What is going on in the Antelope Valley, specifically with young children dying?

Last summer, Noah Cuatro was taken to a hospital, after allegedly nearly drowning in the family’s pool. It was later discovered that the story wasn’t true and instead, he’d allegedly been abused. His father and mother were charged in the case and were indicted by the grand jury.

On Tuesday, a story appeared in the Antelope Valley Press, about a deceased 19-month-old boy who’d been identified.

He was a foster boy who died in Palmdale and of course, there is an investigation into his death.

Deputies responded to a call of a baby not breathing in the 5700 block of Monaco Lane, near 55 St. East, at 9 p.m., Friday, according to Lt. Brandon Dean of the Los Angeles County Sheriff’s Department, the story said.

Joseph Chacon was taken to a hospital where he died, according to the Los Angeles County Coroner’s Office, which reported that the case had been placed on a security hold.

The boy’s foster parents reportedly were questioned by investigators.

He was found unresponsive in a car seat, inside a vehicle, outside the home, according to broadcast reports that showed the vehicle being towed away and three other small children being taken from the home, apparently by L.A. County Child Protective Services.

Anyone with information is being asked to call the Sheriff’s Homicide Bureaus, or Crime Stoppers, if they wish to remain anonymous.

The way in which the Department of Child and Family Services in the AV handles abuse cases has been scrutinized — and with good reason. The list of children who were in the “system” and died, despite reports of abuse, keeps growing. We suspect Joseph Chacon will be the latest name added to that list.

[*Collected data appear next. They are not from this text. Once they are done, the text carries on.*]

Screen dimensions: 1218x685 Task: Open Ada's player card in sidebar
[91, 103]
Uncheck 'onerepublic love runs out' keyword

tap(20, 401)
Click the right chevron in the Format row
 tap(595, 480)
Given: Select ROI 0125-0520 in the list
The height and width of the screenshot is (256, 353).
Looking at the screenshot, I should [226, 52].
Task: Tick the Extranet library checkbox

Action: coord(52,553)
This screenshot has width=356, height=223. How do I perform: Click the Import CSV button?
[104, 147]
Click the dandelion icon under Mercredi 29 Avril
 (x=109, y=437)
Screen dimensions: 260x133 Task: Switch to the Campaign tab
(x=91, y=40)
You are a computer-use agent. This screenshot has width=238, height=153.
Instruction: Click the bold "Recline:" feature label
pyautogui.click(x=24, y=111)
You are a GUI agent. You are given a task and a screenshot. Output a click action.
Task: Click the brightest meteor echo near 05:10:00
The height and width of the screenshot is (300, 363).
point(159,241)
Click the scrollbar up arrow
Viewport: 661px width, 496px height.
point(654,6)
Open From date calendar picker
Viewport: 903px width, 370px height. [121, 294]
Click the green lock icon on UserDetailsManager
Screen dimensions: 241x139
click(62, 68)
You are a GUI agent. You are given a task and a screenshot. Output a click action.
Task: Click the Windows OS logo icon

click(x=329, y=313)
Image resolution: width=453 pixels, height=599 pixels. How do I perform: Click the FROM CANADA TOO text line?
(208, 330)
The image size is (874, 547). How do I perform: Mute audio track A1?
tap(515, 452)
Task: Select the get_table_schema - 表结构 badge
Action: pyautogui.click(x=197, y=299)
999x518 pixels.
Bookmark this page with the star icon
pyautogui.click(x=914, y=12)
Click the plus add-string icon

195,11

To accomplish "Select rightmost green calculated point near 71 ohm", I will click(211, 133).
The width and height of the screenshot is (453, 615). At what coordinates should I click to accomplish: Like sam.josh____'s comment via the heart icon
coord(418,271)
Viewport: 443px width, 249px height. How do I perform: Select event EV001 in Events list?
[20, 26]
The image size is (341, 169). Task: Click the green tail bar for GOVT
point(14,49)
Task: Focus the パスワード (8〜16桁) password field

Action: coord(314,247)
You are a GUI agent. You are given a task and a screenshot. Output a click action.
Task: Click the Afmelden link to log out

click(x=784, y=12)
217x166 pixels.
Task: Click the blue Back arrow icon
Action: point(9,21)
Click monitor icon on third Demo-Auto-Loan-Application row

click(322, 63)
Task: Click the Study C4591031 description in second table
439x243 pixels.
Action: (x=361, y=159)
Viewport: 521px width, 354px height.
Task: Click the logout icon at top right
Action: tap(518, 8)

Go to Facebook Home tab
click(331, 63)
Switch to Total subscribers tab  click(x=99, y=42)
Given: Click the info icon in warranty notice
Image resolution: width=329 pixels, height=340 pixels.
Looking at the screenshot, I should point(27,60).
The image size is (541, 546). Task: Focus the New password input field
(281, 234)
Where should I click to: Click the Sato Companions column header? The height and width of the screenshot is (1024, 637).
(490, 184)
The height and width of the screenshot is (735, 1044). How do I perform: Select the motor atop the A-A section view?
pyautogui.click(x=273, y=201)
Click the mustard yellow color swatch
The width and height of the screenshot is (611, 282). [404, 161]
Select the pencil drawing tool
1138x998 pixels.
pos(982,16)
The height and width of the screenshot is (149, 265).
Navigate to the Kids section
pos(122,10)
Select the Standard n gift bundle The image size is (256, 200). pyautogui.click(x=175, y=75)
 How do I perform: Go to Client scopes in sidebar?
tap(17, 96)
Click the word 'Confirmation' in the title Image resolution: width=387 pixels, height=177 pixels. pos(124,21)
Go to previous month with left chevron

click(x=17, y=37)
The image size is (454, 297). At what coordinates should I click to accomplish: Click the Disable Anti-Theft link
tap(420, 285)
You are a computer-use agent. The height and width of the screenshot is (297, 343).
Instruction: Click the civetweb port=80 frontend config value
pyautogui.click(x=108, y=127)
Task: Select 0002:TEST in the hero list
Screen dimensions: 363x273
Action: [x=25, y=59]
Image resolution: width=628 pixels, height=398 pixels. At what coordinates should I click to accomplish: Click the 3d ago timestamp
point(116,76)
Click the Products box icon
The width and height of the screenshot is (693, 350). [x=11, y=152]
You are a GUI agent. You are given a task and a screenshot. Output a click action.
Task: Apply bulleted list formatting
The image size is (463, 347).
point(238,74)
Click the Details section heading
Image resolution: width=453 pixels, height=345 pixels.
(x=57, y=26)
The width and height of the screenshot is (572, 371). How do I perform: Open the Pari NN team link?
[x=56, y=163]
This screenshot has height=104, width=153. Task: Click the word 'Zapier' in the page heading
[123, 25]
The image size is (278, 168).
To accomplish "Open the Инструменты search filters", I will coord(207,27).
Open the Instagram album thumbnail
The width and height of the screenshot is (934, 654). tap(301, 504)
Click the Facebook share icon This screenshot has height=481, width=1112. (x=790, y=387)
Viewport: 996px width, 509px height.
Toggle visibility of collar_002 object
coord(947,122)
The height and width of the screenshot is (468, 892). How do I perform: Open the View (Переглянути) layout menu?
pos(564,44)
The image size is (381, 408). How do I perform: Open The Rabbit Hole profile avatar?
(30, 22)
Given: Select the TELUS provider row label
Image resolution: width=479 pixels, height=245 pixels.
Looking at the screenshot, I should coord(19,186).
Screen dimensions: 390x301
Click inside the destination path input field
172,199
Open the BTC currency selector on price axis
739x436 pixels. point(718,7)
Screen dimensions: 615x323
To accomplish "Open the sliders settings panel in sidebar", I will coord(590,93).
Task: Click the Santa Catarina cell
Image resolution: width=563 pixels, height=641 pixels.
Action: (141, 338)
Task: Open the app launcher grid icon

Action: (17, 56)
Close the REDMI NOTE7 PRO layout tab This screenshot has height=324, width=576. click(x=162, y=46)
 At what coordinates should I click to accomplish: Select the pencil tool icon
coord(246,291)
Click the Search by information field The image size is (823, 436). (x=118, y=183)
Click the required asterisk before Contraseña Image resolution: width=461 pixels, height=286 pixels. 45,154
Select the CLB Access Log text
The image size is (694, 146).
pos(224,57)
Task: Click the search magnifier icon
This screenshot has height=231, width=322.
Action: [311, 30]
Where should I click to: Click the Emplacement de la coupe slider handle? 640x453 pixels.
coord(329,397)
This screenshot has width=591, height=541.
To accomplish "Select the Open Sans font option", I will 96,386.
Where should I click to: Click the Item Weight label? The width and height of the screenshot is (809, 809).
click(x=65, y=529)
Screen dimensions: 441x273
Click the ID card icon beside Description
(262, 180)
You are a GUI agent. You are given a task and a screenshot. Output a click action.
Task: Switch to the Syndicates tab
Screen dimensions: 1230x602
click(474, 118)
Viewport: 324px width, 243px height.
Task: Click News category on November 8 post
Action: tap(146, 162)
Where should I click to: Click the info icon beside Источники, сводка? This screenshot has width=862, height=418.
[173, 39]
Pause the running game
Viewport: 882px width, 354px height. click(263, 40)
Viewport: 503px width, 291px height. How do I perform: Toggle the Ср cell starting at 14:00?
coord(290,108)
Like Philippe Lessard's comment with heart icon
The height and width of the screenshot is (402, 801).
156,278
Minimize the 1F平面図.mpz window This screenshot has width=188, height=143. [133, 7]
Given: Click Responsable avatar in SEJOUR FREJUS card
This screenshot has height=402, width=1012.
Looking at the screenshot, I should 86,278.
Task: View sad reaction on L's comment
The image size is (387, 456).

DCFS has given many reasons for the poor handling of cases, to include a staff shortage and a very high case-to-caseworker ratio.

While those reasons are understandable, the fact remains that children continue to be abused and some are dying at the hands of their abusers. Despite the myriad reasons this is happening, it needs to stop.

DCFS needs to formulate a solid recruitment and retention plan, which will enable the department to sufficiently serve the families of the AV. There’s been discussion regarding this, but so far, nothing seems to have changed.

Residents are tired of hearing excuses as to why these deaths keep occurring. They all want action to be taken to ensure the safety of all children involved with DCFS. So do we.

It’s an election year, which means politicians are already on the campaign trail, asking for voters’ support.

Asking the person soliciting your vote, how they plan to deal with DCFS, is a good idea, before heading to the polls. They have the power to do something.